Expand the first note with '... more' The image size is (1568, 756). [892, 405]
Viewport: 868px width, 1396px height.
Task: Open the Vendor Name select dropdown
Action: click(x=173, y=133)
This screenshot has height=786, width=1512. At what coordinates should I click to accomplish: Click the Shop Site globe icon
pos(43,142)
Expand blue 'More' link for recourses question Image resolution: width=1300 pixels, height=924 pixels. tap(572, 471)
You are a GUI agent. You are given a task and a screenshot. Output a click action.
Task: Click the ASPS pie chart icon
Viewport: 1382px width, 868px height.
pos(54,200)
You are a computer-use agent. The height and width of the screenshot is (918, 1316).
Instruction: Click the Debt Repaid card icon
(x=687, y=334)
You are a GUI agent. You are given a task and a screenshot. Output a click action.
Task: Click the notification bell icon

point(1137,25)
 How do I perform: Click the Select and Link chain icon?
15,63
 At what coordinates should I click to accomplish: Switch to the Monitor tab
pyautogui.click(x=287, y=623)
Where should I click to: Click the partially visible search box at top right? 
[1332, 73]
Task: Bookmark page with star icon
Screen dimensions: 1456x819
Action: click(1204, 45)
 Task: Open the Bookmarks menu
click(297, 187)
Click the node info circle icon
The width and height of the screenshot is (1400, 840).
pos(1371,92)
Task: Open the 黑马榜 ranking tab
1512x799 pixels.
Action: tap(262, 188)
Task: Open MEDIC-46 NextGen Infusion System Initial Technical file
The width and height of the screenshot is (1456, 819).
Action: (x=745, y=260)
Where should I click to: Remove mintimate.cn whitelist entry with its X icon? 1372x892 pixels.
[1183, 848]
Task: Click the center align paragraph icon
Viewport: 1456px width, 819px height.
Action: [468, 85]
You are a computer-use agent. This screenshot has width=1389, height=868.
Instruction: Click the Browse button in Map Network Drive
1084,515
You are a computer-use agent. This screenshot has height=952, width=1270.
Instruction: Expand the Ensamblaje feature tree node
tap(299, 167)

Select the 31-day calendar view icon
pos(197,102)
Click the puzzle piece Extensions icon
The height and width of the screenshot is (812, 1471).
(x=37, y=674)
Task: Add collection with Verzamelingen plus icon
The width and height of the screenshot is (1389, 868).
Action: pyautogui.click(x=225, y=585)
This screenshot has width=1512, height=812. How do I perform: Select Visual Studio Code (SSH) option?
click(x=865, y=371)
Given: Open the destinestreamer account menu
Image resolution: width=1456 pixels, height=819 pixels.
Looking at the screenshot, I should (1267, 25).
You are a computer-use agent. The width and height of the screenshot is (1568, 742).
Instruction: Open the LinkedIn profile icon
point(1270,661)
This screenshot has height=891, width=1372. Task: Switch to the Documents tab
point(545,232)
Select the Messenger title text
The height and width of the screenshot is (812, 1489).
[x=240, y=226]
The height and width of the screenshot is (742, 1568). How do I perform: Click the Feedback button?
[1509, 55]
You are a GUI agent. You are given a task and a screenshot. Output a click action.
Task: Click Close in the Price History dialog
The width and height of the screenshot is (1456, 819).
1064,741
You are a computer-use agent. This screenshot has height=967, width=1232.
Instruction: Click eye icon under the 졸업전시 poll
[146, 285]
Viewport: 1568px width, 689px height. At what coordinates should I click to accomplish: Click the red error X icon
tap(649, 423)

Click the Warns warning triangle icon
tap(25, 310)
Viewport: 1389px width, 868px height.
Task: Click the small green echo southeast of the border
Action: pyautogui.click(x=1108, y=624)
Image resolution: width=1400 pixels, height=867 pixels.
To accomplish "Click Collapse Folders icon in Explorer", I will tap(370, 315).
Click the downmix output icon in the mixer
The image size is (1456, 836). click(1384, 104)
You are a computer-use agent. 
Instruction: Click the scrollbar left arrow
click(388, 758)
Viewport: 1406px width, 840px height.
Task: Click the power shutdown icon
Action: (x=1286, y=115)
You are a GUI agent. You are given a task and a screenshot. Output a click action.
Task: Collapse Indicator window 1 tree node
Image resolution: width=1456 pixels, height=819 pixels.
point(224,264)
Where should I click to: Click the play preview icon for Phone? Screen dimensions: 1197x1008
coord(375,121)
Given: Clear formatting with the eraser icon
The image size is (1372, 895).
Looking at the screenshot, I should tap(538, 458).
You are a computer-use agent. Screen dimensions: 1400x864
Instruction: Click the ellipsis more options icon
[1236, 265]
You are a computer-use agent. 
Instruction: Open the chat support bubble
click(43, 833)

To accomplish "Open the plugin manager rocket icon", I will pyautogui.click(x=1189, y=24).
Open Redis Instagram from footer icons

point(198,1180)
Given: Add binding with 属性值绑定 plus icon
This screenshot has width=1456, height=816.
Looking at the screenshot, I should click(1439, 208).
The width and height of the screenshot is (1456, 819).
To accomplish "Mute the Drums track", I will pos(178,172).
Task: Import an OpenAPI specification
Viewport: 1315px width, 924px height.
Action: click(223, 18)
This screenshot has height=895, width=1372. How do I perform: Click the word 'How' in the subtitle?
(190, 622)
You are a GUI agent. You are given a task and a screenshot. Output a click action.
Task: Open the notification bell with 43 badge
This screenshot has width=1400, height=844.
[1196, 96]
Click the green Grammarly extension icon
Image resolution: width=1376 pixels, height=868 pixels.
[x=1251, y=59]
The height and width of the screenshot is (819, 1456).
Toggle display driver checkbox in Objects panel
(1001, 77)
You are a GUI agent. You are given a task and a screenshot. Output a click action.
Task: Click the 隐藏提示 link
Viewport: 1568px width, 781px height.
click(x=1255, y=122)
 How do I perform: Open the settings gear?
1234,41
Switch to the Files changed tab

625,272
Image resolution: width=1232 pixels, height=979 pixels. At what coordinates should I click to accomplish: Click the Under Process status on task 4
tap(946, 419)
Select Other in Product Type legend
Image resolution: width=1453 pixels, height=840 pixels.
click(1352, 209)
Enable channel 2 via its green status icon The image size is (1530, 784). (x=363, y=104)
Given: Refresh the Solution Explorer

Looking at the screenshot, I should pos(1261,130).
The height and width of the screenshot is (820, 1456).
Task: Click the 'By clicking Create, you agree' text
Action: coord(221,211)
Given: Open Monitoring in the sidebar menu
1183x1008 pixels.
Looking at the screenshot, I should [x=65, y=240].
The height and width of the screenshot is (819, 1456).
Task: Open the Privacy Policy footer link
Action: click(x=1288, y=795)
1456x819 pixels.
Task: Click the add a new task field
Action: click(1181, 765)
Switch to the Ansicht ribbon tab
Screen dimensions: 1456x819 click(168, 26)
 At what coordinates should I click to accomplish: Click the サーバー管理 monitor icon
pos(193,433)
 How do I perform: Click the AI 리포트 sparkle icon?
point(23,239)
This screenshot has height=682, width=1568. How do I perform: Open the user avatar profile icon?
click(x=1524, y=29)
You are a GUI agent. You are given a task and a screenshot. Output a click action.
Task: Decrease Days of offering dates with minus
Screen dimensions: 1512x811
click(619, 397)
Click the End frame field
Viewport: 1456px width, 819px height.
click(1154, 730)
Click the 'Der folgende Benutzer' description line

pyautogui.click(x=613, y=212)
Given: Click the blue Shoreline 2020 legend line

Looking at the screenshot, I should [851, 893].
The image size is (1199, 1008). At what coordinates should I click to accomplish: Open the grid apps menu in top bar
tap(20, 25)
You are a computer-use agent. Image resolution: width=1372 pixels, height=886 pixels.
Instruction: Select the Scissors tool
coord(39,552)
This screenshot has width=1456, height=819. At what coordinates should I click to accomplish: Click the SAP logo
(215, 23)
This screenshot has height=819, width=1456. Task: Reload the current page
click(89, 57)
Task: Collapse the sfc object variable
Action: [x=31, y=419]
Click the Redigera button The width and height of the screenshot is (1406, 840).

*****

◆ Problem to work on
I'd like the material repeated word for word, please.

◆ Problem solution
Expand the first note with '... more' The image size is (1568, 756). [892, 405]
Viewport: 868px width, 1396px height.
Task: Open the Vendor Name select dropdown
Action: click(x=173, y=133)
This screenshot has height=786, width=1512. At what coordinates should I click to accomplish: Click the Shop Site globe icon
pos(43,142)
Expand blue 'More' link for recourses question Image resolution: width=1300 pixels, height=924 pixels. tap(572, 471)
You are a GUI agent. You are given a task and a screenshot. Output a click action.
Task: Click the ASPS pie chart icon
Viewport: 1382px width, 868px height.
pos(54,200)
You are a computer-use agent. The height and width of the screenshot is (918, 1316).
Instruction: Click the Debt Repaid card icon
(x=687, y=334)
You are a GUI agent. You are given a task and a screenshot. Output a click action.
Task: Click the notification bell icon

point(1137,25)
 How do I perform: Click the Select and Link chain icon?
15,63
 At what coordinates should I click to accomplish: Switch to the Monitor tab
pyautogui.click(x=287, y=623)
Where should I click to: Click the partially visible search box at top right? 
[1332, 73]
Task: Bookmark page with star icon
Screen dimensions: 1456x819
Action: click(1204, 45)
 Task: Open the Bookmarks menu
click(297, 187)
Click the node info circle icon
The width and height of the screenshot is (1400, 840).
pos(1371,92)
Task: Open the 黑马榜 ranking tab
1512x799 pixels.
Action: tap(262, 188)
Task: Open MEDIC-46 NextGen Infusion System Initial Technical file
The width and height of the screenshot is (1456, 819).
Action: (x=745, y=260)
Where should I click to: Remove mintimate.cn whitelist entry with its X icon? 1372x892 pixels.
[1183, 848]
Task: Click the center align paragraph icon
Viewport: 1456px width, 819px height.
Action: [468, 85]
You are a computer-use agent. This screenshot has width=1389, height=868.
Instruction: Click the Browse button in Map Network Drive
1084,515
You are a computer-use agent. This screenshot has height=952, width=1270.
Instruction: Expand the Ensamblaje feature tree node
tap(299, 167)

Select the 31-day calendar view icon
pos(197,102)
Click the puzzle piece Extensions icon
The height and width of the screenshot is (812, 1471).
(x=37, y=674)
Task: Add collection with Verzamelingen plus icon
The width and height of the screenshot is (1389, 868).
Action: pyautogui.click(x=225, y=585)
This screenshot has width=1512, height=812. How do I perform: Select Visual Studio Code (SSH) option?
click(x=865, y=371)
Given: Open the destinestreamer account menu
Image resolution: width=1456 pixels, height=819 pixels.
Looking at the screenshot, I should (1267, 25).
You are a computer-use agent. The width and height of the screenshot is (1568, 742).
Instruction: Open the LinkedIn profile icon
point(1270,661)
This screenshot has height=891, width=1372. Task: Switch to the Documents tab
point(545,232)
Select the Messenger title text
The height and width of the screenshot is (812, 1489).
[x=240, y=226]
The height and width of the screenshot is (742, 1568). How do I perform: Click the Feedback button?
[1509, 55]
You are a GUI agent. You are given a task and a screenshot. Output a click action.
Task: Click Close in the Price History dialog
The width and height of the screenshot is (1456, 819).
1064,741
You are a computer-use agent. This screenshot has height=967, width=1232.
Instruction: Click eye icon under the 졸업전시 poll
[146, 285]
Viewport: 1568px width, 689px height. At what coordinates should I click to accomplish: Click the red error X icon
tap(649, 423)

Click the Warns warning triangle icon
tap(25, 310)
Viewport: 1389px width, 868px height.
Task: Click the small green echo southeast of the border
Action: pyautogui.click(x=1108, y=624)
Image resolution: width=1400 pixels, height=867 pixels.
To accomplish "Click Collapse Folders icon in Explorer", I will tap(370, 315).
Click the downmix output icon in the mixer
The image size is (1456, 836). click(1384, 104)
You are a computer-use agent. 
Instruction: Click the scrollbar left arrow
click(388, 758)
Viewport: 1406px width, 840px height.
Task: Click the power shutdown icon
Action: (x=1286, y=115)
You are a GUI agent. You are given a task and a screenshot. Output a click action.
Task: Collapse Indicator window 1 tree node
Image resolution: width=1456 pixels, height=819 pixels.
point(224,264)
Where should I click to: Click the play preview icon for Phone? Screen dimensions: 1197x1008
coord(375,121)
Given: Clear formatting with the eraser icon
The image size is (1372, 895).
Looking at the screenshot, I should tap(538, 458).
You are a computer-use agent. Screen dimensions: 1400x864
Instruction: Click the ellipsis more options icon
[1236, 265]
You are a computer-use agent. 
Instruction: Open the chat support bubble
click(43, 833)

To accomplish "Open the plugin manager rocket icon", I will pyautogui.click(x=1189, y=24).
Open Redis Instagram from footer icons

point(198,1180)
Given: Add binding with 属性值绑定 plus icon
This screenshot has width=1456, height=816.
Looking at the screenshot, I should click(1439, 208).
The width and height of the screenshot is (1456, 819).
To accomplish "Mute the Drums track", I will pos(178,172).
Task: Import an OpenAPI specification
Viewport: 1315px width, 924px height.
Action: click(223, 18)
This screenshot has height=895, width=1372. How do I perform: Click the word 'How' in the subtitle?
(190, 622)
You are a GUI agent. You are given a task and a screenshot. Output a click action.
Task: Open the notification bell with 43 badge
This screenshot has width=1400, height=844.
[1196, 96]
Click the green Grammarly extension icon
Image resolution: width=1376 pixels, height=868 pixels.
[x=1251, y=59]
The height and width of the screenshot is (819, 1456).
Toggle display driver checkbox in Objects panel
(1001, 77)
You are a GUI agent. You are given a task and a screenshot. Output a click action.
Task: Click the 隐藏提示 link
Viewport: 1568px width, 781px height.
click(x=1255, y=122)
 How do I perform: Open the settings gear?
1234,41
Switch to the Files changed tab

625,272
Image resolution: width=1232 pixels, height=979 pixels. At what coordinates should I click to accomplish: Click the Under Process status on task 4
tap(946, 419)
Select Other in Product Type legend
Image resolution: width=1453 pixels, height=840 pixels.
click(1352, 209)
Enable channel 2 via its green status icon The image size is (1530, 784). (x=363, y=104)
Given: Refresh the Solution Explorer

Looking at the screenshot, I should pos(1261,130).
The height and width of the screenshot is (820, 1456).
Task: Click the 'By clicking Create, you agree' text
Action: coord(221,211)
Given: Open Monitoring in the sidebar menu
1183x1008 pixels.
Looking at the screenshot, I should [x=65, y=240].
The height and width of the screenshot is (819, 1456).
Task: Open the Privacy Policy footer link
Action: click(x=1288, y=795)
1456x819 pixels.
Task: Click the add a new task field
Action: click(1181, 765)
Switch to the Ansicht ribbon tab
Screen dimensions: 1456x819 click(168, 26)
 At what coordinates should I click to accomplish: Click the サーバー管理 monitor icon
pos(193,433)
 How do I perform: Click the AI 리포트 sparkle icon?
point(23,239)
This screenshot has height=682, width=1568. How do I perform: Open the user avatar profile icon?
click(x=1524, y=29)
You are a GUI agent. You are given a task and a screenshot. Output a click action.
Task: Decrease Days of offering dates with minus
Screen dimensions: 1512x811
click(619, 397)
Click the End frame field
Viewport: 1456px width, 819px height.
click(1154, 730)
Click the 'Der folgende Benutzer' description line

pyautogui.click(x=613, y=212)
Given: Click the blue Shoreline 2020 legend line

Looking at the screenshot, I should [851, 893].
The image size is (1199, 1008). At what coordinates should I click to accomplish: Open the grid apps menu in top bar
tap(20, 25)
You are a computer-use agent. Image resolution: width=1372 pixels, height=886 pixels.
Instruction: Select the Scissors tool
coord(39,552)
This screenshot has width=1456, height=819. At what coordinates should I click to accomplish: Click the SAP logo
(215, 23)
This screenshot has height=819, width=1456. Task: Reload the current page
click(89, 57)
Task: Collapse the sfc object variable
Action: [x=31, y=419]
Click the Redigera button The width and height of the screenshot is (1406, 840).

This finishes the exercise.